Effective quality assurance process and timely testing facilities for medicines

Being a consumer state without much pharmaceutical manufacturing units, the state has to take extra care in ensuring quality control and quality assurance aspects of medicines marketed and/ used in the state. Unethical marketing strategies adopted by certain corners and the delay in withdrawing drugs found ‘not of standard quality’ (NSQ) are examples of serious issues faced by the state. The quality control mechanism is in doldrums and about less than one% of the batches of medicines used in the state are tested in the drug testing laboratory of the drugs control department. The proposal for establishing four regional laboratories of the department is not moving in the expected speed/ manner.

Computerized medicine registry for the state.

The state is facing many threats in the case of medicines, their storage, distribution and usage both in public and private set ups. The drug safety has to be ensured with respect to their quality, authenticity, availability and affordability. Unapproved combination drugs, formulations and dosage forms; drugs with similar/ identical or same names, marketing of defective and manipulated pharmaceutical products, clandestine marketing network, clinical trials etc. are issues to be attended seriously. Currently the state is not having any set-up to have a data base on medicines used/ marketed in the state. Drugs with same and similar trade/brand names are available in the hospitals and community pharmacies with entirely different active ingredients.
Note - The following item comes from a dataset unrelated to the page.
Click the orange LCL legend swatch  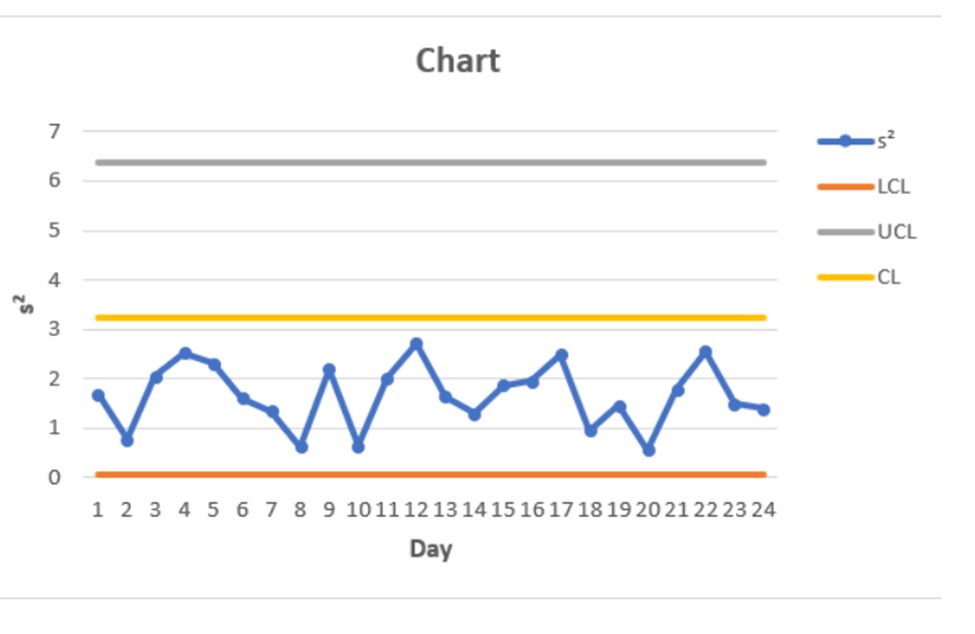845,186
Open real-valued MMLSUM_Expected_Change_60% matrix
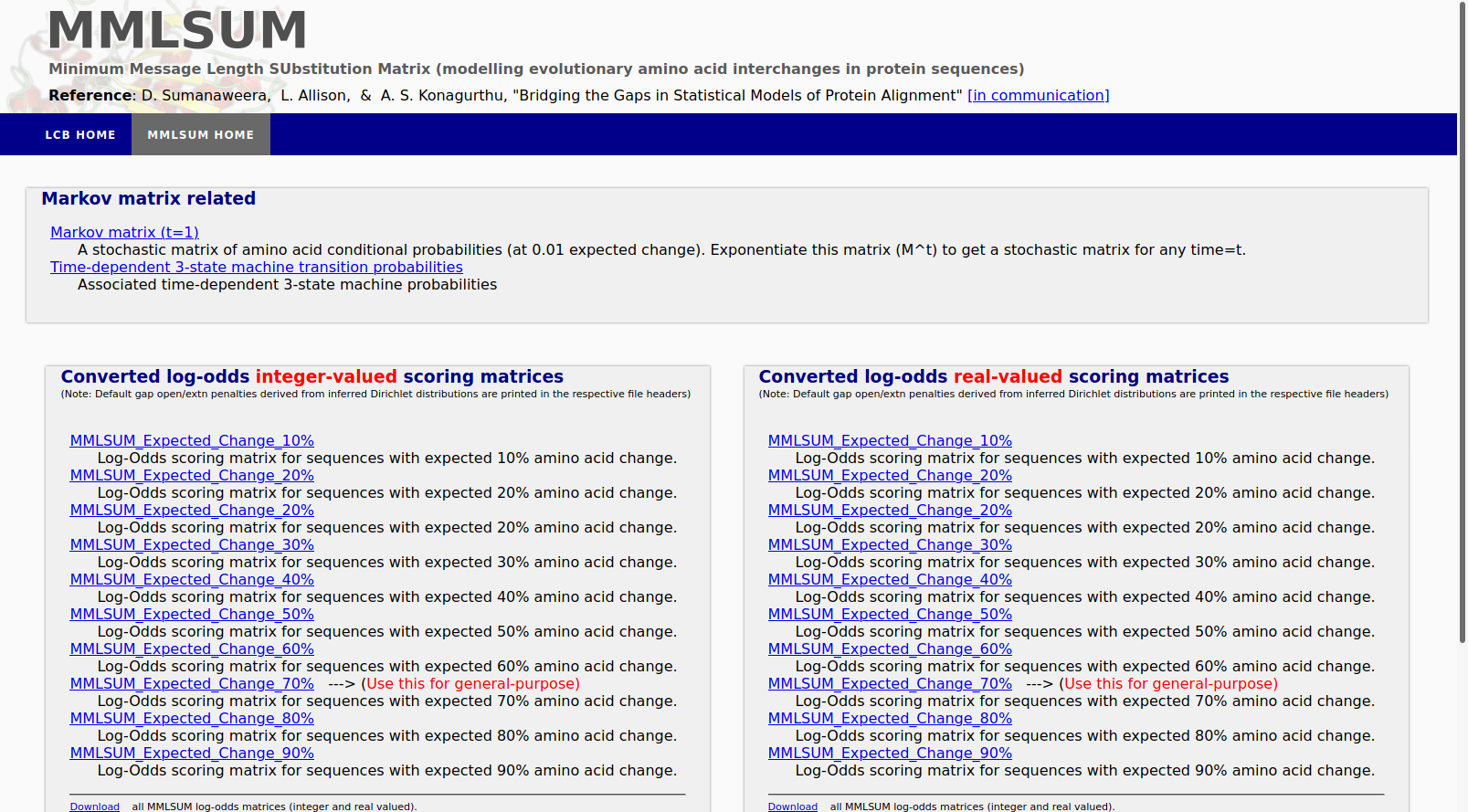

Some agencies supply medicines to the state and vanish from the scene. It is difficult to trace them out as they don’t have any office or premises anywhere. The drugs control department is helpless in this regard. In order to solve such issues and establish a system in the state, a computerized medicine registry has to be established.


Access to quality essential medicines at the government health facilities and at affordable prices at private pharmacies and hospitals is essential. The availability of antihypertensive medications is average in public sector, when compared with KCP and private pharmacies were all the antihypertensive medicines available. The high cost of the medicines in India makes treatment less affordable for the poor sections of the population. The KCP prices are not the lowest as per the common beliefs, but they are significantly lower than the highest priced branded medication available in the market. The Government should consider in expanding the KCP services to other districts at the earliest, which will be benefit for the society. Even though the rule is there, make sure that doctors should prescribe generic medications and government should generate awareness among the people about the availability and quality of generic medications. Modifications and monitoring of pharmaceutical policy at the national and state level are necessary to improve affordability and hence access to medicines for the people.


No conflict of interest declared by authors.